Although methylation of CpG dinucleotides was observed using bisulfite sequencing,
mice carrying the deleted and duplication regions were subsequently detected. Surprisingly,
unlike reports by Rassoulzadegan et al, methylation of loxP sites at this locus appears not be
dependent upon exposure to Cre recombinase since methylation of loxP sites was detected even
in the F1 offspring of chimeric gene trap mice. Methylation of CpG dinucleotides was also
259
detected in the F1 offspring (Cre2i) of distal Gtf2i endpoint mice that had been crossed to female
sycp1-Cre mice. Since it is believed that the sycp1 promoter is only active during
spermatogenesis in males, the loxP sites within Cre2i mice have also not been exposed to Cre
recombinase. Therefore, at least at this particular genomic locus, methylation of loxP sites does
not appear to hinder their ability to recombine. This may be due to the young age at which tail
biopsies were obtained in this study (three weeks), since methylation was reported previously to
increase with age from three weeks to three months (Rassoulzadegan et al., 2002).

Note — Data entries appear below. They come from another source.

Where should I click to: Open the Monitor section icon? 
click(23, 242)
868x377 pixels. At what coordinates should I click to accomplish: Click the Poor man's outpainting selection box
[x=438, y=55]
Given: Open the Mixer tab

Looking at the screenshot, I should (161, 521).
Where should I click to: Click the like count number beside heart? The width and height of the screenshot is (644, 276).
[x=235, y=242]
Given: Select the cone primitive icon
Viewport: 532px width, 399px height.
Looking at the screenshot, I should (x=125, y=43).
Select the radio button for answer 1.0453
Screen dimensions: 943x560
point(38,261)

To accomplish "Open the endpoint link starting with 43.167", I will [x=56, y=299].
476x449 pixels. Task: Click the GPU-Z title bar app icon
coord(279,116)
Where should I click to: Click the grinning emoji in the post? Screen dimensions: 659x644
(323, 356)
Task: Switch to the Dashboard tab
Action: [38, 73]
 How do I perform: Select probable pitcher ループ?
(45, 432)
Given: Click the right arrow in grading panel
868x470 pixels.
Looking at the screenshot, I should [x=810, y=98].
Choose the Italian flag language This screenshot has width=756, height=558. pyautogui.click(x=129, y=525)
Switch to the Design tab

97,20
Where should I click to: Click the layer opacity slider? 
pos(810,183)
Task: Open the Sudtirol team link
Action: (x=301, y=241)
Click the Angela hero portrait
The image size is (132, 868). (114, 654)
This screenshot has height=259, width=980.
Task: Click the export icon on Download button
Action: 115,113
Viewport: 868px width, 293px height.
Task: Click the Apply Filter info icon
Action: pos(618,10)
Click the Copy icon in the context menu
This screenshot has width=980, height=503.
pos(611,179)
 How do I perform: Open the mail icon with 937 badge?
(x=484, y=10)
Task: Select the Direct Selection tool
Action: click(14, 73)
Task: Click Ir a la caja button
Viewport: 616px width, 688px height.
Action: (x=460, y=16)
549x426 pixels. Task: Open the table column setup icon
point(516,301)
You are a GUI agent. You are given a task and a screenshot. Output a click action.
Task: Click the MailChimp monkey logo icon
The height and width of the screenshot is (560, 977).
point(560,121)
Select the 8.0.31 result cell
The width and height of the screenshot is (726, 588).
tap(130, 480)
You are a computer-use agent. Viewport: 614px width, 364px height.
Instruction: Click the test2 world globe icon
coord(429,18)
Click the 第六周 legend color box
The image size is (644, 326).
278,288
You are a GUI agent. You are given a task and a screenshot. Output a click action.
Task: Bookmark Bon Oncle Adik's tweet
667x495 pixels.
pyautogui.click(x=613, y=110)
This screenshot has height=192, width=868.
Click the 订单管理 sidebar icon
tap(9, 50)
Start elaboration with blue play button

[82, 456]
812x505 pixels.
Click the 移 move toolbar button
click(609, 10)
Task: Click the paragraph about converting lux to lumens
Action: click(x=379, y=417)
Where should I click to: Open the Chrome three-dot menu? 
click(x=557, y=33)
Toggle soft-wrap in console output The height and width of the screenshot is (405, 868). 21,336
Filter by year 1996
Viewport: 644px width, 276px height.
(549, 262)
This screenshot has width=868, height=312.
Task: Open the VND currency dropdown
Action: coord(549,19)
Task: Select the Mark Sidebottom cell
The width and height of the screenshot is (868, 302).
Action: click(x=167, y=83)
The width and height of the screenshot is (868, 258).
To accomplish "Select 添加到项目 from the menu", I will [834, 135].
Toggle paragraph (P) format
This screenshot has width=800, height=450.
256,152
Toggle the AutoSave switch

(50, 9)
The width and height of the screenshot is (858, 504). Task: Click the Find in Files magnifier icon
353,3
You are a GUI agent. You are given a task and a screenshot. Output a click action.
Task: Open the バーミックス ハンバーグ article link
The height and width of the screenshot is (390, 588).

The efficiency of in vivo recombination (0.4.2-5.5%) was at the low end of the expected
range of between 1% and 12% (Herault et al., 1998; Genoud et al., 2004). This may have been
due to the presence of the methylated loxP sites or because of the large interval (225 kb) between
the loxP sites. In addition, although the loxP sites that flank the splice acceptor sites within the
gene trap allele are separated only by 378 base pairs, the presence of multiple loxP sites results in
a ten fold decrease in the efficiency of cre-induced recombination between sister chromatids
(trans), although the deletion of the intervening 378 base pairs (cis) is highly efficient (data not
shown). If only trans-loxer containing two loxP sites (in trans) are considered, the efficiency is
consistent with previous reports.
Deletions of up to 28 Mb have been generated in vivo when the loxP sites were in the cis
configuration (Spitz et al., 2005). However, the deletion of Gtf2i/Gtf2ird1 and reciprocal
duplication of Gtf2i is the largest in vivo rearrangement reported using the TAMERE strategy
when loxP sites are in the trans configuration (Brault et al., 2006). Using a similar strategy,
further mouse models can be created either by the generation of new mouse models or the
identification of existing mouse models carrying loxP sites in the proper orientation and then
employing the TAMERE strategy to create the desired genomic rearrangements. The generation
260
of the Gtf2i/Gtf2ird1 deletion as well as the duplication of Gtf2i in this report will allow for
further elucidation of the roles that these genes play in the WBS and expressive language
impairment respectively.
The generation of a mouse model carrying a deletion of both Gtf2i and Gtf2ird1 on the
same chromosome as well as a second mouse model containing a duplication of Gtf2i is an
important technical advancement. An important step in elucidating the roles of Gtf2i and
Gtf2ird1 is to determine the temporal and spatial distribution of both genes. Fortunately the
strategy used to trap both Gtf2i and Gtf2ird1 results in the production of LacZ fusion protein that
is expressed under the control of the endogenous promoters of the trapped genes.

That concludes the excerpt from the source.